In conclusion, identifying outliers with one variable is a crucial step in ensuring data integrity and improving the accuracy of analyses. By recognizing and addressing outliers, businesses and analysts can prevent skewed insights and make more informed decisions. Getting ready involves proper data preparation, understanding the dataset and setting the stage for meaningful analysis. Once the groundwork is laid, knowing how to do it becomes simpler, as it requires using statistical techniques like Z-scores, IQR or visualization tools to detect anomalies. As we explored how it works, it’s evident that outlier detection is an essential part of data analytics, helping businesses minimize risks and enhance the reliability of their models.
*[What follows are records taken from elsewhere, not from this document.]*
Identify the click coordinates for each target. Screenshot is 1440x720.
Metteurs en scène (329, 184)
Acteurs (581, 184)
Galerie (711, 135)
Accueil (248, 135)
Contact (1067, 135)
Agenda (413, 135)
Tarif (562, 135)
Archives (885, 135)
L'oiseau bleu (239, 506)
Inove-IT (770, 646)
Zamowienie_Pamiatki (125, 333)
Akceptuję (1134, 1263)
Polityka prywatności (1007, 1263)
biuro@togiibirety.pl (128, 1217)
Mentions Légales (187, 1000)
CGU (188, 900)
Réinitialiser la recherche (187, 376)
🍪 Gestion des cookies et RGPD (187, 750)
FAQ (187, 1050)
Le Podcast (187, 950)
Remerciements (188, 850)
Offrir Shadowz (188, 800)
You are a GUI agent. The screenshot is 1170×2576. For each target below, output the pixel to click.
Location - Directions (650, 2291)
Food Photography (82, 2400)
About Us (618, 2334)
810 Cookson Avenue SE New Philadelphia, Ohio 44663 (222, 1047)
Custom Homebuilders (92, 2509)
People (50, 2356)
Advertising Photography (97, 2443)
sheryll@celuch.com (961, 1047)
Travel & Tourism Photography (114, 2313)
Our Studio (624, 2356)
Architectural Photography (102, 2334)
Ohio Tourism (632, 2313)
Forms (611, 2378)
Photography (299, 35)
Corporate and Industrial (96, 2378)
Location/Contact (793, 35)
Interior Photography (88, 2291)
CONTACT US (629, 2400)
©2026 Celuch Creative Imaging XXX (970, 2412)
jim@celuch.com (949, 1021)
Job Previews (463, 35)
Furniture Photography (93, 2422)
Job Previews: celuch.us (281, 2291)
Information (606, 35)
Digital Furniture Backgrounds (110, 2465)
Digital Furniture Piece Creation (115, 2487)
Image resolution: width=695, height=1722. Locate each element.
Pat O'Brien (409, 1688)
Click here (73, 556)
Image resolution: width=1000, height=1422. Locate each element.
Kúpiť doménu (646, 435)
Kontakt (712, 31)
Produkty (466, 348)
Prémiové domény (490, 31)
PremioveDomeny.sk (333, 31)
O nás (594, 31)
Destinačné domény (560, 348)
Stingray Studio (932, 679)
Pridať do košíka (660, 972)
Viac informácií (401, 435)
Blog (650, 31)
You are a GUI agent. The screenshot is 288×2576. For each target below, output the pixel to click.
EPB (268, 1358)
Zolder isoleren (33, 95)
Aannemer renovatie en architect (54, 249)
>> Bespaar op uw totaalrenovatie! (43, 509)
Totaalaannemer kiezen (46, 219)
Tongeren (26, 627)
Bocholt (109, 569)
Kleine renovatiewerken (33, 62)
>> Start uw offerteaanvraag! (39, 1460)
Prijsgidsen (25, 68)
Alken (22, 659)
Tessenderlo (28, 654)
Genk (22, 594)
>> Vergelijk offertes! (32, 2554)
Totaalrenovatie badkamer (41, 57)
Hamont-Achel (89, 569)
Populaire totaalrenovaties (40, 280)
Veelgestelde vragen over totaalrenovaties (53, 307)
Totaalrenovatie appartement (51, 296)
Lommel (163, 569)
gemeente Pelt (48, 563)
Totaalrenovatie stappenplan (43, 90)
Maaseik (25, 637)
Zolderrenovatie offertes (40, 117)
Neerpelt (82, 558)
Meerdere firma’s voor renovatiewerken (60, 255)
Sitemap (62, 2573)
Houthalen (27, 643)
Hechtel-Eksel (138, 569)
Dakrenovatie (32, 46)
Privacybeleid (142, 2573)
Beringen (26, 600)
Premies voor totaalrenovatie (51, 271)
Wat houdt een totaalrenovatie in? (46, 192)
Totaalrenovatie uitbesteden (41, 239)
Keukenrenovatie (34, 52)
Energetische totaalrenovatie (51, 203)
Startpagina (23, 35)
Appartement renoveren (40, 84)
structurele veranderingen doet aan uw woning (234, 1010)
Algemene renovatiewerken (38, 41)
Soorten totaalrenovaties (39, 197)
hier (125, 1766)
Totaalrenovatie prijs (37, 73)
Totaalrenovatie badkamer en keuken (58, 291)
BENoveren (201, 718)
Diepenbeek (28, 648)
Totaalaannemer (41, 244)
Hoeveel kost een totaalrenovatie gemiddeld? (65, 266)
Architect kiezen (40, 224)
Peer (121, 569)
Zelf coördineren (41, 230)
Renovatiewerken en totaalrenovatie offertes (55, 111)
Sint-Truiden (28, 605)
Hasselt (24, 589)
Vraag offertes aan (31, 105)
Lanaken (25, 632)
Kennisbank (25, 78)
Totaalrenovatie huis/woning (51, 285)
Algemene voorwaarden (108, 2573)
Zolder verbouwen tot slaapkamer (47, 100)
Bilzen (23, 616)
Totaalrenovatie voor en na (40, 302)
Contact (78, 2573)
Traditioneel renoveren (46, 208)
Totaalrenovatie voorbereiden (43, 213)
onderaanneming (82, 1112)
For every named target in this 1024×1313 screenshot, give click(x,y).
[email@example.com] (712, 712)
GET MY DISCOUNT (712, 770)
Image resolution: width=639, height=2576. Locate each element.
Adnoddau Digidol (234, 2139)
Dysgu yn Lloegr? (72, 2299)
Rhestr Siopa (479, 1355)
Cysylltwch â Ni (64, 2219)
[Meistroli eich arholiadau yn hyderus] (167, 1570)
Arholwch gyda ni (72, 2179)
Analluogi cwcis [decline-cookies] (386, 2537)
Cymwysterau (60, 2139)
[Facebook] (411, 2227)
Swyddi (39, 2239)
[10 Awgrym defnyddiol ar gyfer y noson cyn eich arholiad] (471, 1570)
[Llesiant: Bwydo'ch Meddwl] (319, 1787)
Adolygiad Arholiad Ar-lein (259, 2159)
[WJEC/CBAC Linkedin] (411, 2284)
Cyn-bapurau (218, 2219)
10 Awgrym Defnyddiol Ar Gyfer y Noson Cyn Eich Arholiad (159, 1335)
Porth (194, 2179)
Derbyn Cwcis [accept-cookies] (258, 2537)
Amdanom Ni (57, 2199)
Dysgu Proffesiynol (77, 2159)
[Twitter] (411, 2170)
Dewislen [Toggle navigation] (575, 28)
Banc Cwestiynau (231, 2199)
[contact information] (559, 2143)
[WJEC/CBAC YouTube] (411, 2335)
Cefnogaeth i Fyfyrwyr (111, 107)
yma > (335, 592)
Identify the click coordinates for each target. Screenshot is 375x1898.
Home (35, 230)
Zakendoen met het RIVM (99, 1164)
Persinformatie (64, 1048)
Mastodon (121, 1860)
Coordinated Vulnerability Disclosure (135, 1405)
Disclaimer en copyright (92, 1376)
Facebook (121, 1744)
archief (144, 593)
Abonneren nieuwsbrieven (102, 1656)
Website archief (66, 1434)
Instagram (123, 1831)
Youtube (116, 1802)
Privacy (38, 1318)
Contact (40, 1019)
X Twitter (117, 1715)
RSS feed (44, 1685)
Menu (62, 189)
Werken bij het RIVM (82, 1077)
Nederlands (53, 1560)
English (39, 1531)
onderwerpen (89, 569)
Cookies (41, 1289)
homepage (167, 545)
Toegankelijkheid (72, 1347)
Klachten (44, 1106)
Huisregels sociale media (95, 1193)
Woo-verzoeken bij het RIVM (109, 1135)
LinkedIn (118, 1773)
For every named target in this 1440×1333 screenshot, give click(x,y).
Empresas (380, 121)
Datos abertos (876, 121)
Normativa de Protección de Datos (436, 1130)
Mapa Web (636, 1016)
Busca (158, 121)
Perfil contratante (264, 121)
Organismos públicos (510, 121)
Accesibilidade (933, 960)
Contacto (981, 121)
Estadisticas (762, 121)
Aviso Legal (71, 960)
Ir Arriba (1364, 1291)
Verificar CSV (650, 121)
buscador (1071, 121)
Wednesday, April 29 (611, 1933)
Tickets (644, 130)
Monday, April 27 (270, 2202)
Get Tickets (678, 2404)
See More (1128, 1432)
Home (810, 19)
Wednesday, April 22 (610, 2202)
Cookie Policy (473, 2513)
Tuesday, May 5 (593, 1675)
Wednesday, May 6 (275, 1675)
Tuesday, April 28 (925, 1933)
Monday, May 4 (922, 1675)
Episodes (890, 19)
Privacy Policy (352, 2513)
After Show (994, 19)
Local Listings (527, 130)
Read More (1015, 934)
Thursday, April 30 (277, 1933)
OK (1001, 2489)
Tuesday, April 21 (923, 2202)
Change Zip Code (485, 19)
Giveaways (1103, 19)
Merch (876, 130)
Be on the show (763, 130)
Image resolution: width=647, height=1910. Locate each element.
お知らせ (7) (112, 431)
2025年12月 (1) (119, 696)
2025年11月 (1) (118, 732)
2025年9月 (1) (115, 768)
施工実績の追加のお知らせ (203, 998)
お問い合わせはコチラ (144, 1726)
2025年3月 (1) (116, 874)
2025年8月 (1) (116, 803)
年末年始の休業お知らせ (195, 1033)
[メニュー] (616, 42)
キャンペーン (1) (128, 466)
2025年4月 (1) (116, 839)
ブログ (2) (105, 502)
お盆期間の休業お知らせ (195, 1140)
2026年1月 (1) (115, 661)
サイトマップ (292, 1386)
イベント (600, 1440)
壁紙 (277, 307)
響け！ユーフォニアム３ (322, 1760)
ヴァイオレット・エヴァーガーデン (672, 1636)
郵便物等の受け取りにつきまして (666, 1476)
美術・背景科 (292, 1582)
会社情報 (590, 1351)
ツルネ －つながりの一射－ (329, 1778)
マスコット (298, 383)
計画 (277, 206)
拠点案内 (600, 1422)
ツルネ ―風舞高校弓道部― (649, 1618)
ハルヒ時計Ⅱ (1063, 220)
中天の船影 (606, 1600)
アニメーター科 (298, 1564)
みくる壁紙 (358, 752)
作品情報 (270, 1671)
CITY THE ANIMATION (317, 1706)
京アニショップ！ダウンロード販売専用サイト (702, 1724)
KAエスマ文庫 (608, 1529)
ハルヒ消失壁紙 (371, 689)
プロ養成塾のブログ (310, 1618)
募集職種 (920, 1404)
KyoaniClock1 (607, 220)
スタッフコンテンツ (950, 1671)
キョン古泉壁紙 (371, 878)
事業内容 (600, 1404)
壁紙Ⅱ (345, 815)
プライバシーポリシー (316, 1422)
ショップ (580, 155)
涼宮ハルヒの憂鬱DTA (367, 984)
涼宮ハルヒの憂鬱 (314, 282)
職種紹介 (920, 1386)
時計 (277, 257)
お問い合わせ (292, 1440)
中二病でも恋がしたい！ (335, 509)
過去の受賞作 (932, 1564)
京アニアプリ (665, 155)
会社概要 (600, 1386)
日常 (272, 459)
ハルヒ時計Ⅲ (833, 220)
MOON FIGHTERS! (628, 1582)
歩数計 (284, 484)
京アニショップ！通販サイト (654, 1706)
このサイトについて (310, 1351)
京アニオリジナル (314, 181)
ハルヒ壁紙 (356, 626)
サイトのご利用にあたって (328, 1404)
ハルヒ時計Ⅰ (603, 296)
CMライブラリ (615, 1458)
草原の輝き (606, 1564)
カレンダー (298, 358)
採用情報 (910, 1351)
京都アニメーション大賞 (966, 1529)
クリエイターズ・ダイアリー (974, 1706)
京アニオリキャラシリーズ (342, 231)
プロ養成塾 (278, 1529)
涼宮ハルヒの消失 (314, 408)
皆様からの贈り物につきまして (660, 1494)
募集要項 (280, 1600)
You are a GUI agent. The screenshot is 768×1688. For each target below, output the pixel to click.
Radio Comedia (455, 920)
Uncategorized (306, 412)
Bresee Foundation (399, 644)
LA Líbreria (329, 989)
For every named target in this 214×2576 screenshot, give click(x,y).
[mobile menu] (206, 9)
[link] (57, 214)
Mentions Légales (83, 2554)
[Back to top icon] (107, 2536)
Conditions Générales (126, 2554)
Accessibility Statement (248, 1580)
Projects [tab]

But there’s more to this process, outliers often offer hidden insights that, when properly understood, can reveal new trends, risks or opportunities. By going beyond simple removal or correction, businesses can turn outliers into actionable intelligence. For those looking to dive deeper, exploring advanced techniques, resources and related methodologies can provide even greater clarity and power in their data driven decision making journey.